The Yampa River is the wildest and last free flowing river in the Colorado River system. Its story is one of a constant struggle between those who wish to preserve its unique and fragile ecosystem for all to enjoy versus the private interests of a few who wish to exploit its valuable resources for profit.
Because the Yampa River is a free flowing river, without any dams or major diversions, its flow rate changes dramatically from season to season and year to year. Many of the plant and animal species along the river are dependent on this natural cycle.
This series reflects on and documents the Yampa River's rich and diverse history.
Hell's Canyon, Yampa River, Dionosuar National Monument
Hell’s canyon is the site of the Mantle Ranch. Mantle Cave, located on the Mantle Ranch property, is a large natural rock shelter where a significant cache of Fremont artifacts including a feathered headdress, fishing hooks, basketry, and bird figurines were first discovered by the ranch owners and excavated by archeologists in the 1940’s. Today the archeological collection is housed in the University of Colorado’s Museum of Natural History
Melting spring runoff makes its way to the headwaters of the Yampa River in Steamboat Springs. From there it runs for 250 miles until it meets the Green River at Echo Park. 105 miles of the river are protected as it runs through Dinosaur National Monument.
Dobson Fly, Yampa River.
The Dobson Fly flay is’s eggs on the lower walls of the Yampa River. The eggs are the small white patches seen on the dark rock. They are timed to hatch during high water in the spring. The the larval stage of the Dobson Fly is known as a Hellgrammite (AKA Toe-bitters), a prehistoric looking insect that resembles a giant centipede that can grow as long as a finger. The male Dobson Fly has long scary looking mandibles, but it is the females with their shorter and stronger mandibles that can deliver a nasty bite.
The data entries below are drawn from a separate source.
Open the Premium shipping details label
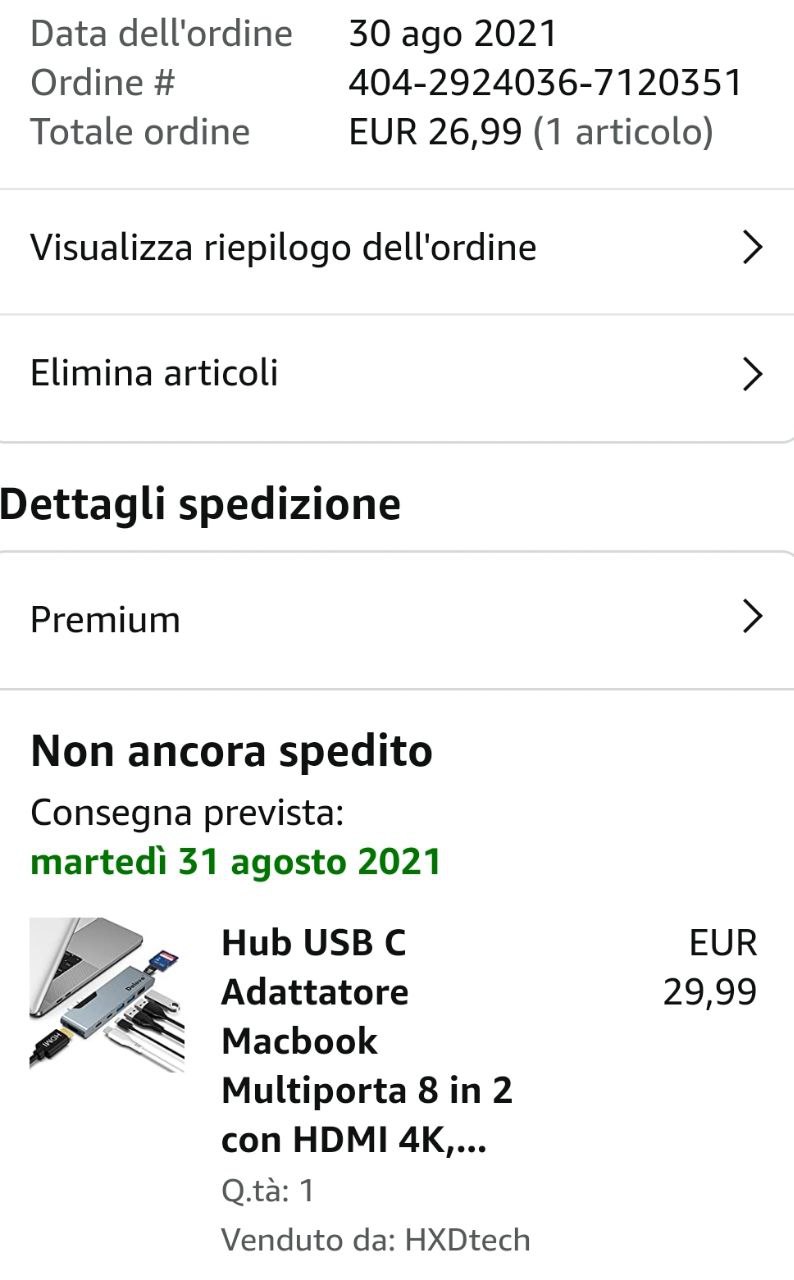The width and height of the screenshot is (794, 1280). [105, 619]
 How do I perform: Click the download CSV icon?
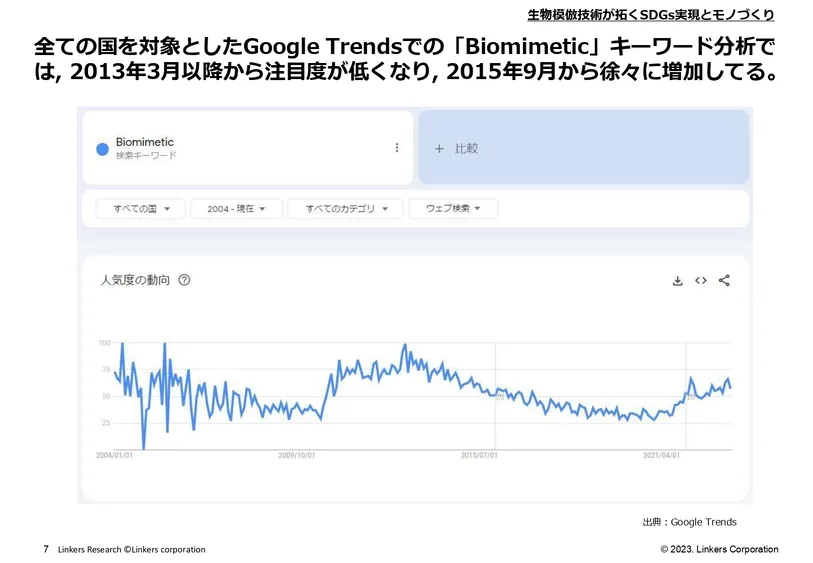677,281
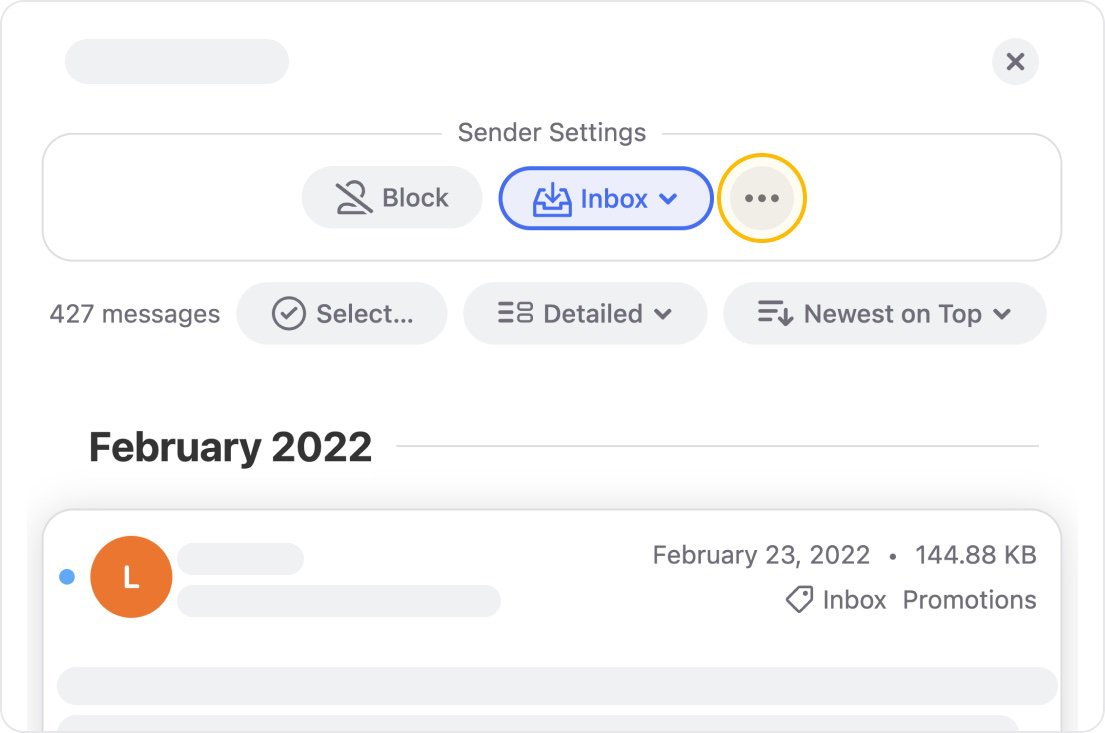Click the Block sender icon
Image resolution: width=1105 pixels, height=733 pixels.
[x=356, y=197]
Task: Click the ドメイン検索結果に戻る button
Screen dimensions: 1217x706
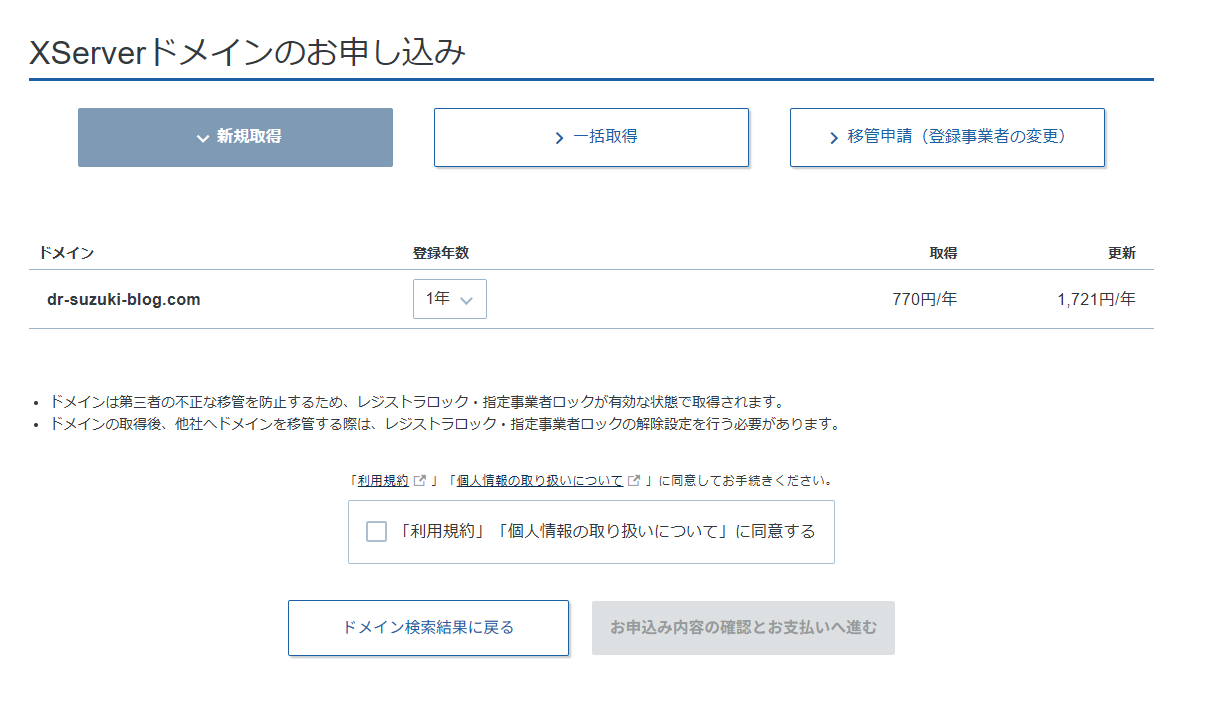Action: click(x=428, y=627)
Photographer, filmmaker, and Sierra Club director David Bower teamed up with local raft guide Bus Hatch to lobby politicians to save the river and stop the proposed Echo Park Dam project. They took as many lawmakers as they could down the Yampa River to show them what would be forever lost if the dam project were to go forward. Unfortunately, Glen Canyon, Flaming Gorge Canyon, and countless others were not spared such 'progress'
Yampa River Sunset
This stretch of the Yampa River was almost damed in the 1950s. Like nearly all of the canyons in the Colorado River Basin this place would have been completely and permanently underwater were it not for the efforts of conservationists.
Whirlpool Canyon, Green River.
After merging with the Yampa River at Echo Park, the Green River enters Whirlpool Canyon. In many ways the Green and Yampa offers a tale of two rivers one wild, one dammed. Before the Green River was dammed at Flaming Gorge, it had very similar flow and discharge rates as the Yampa. Today, scientists are able to study the differences in the ecosystems of a free flowing river, a dammed river, and a hybrid of the two.
Salt Cedar (AKA Tamarisk).
Salt Cedar produces feathery purple flowers and can been seen all along the Yampa River and its tributaries. In the 1800's the federal government allowed for the introduction of Salt Cedar from Europe in an effort to reduce river bank erosion. The plant quickly took hold and spread throughout the west. Salt Cedar consumes vast quantities of water, draining desert streams and ponds, leaving in place salty dry basins. Salt Cedar is now considered an invasive plant by the USDA. It has been dubbed "the worst weed". Millions of dollars have been spent trying to eradicate the plant. In 2006 and 2007 the Tamarisk Beetle was introduced into Dinosaur National Monument in an effort to reduce Salt Cedar populations.
Cottonwood Tree on the Yampa River.
Cottonwoods are a common sight along the banks of the Yampa River. Many bird species rely on the shade and elevated perspective provided by these magnificent trees. The annual snowmelt flood cycle on the Yampa River erodes, transports and deposits sediment down its banks. Native plant and animal species have adapted to and depend on this eons-old natural cycle. Cottonwood trees release their seeds during peak flows in Spring. Seedlings prefer to take root in flood deposited cobble bars. Further downstream, past the regulated Green River (damed at Flaming Gorge), flood deposits are decreasing as are young and middle aged cottonwoods.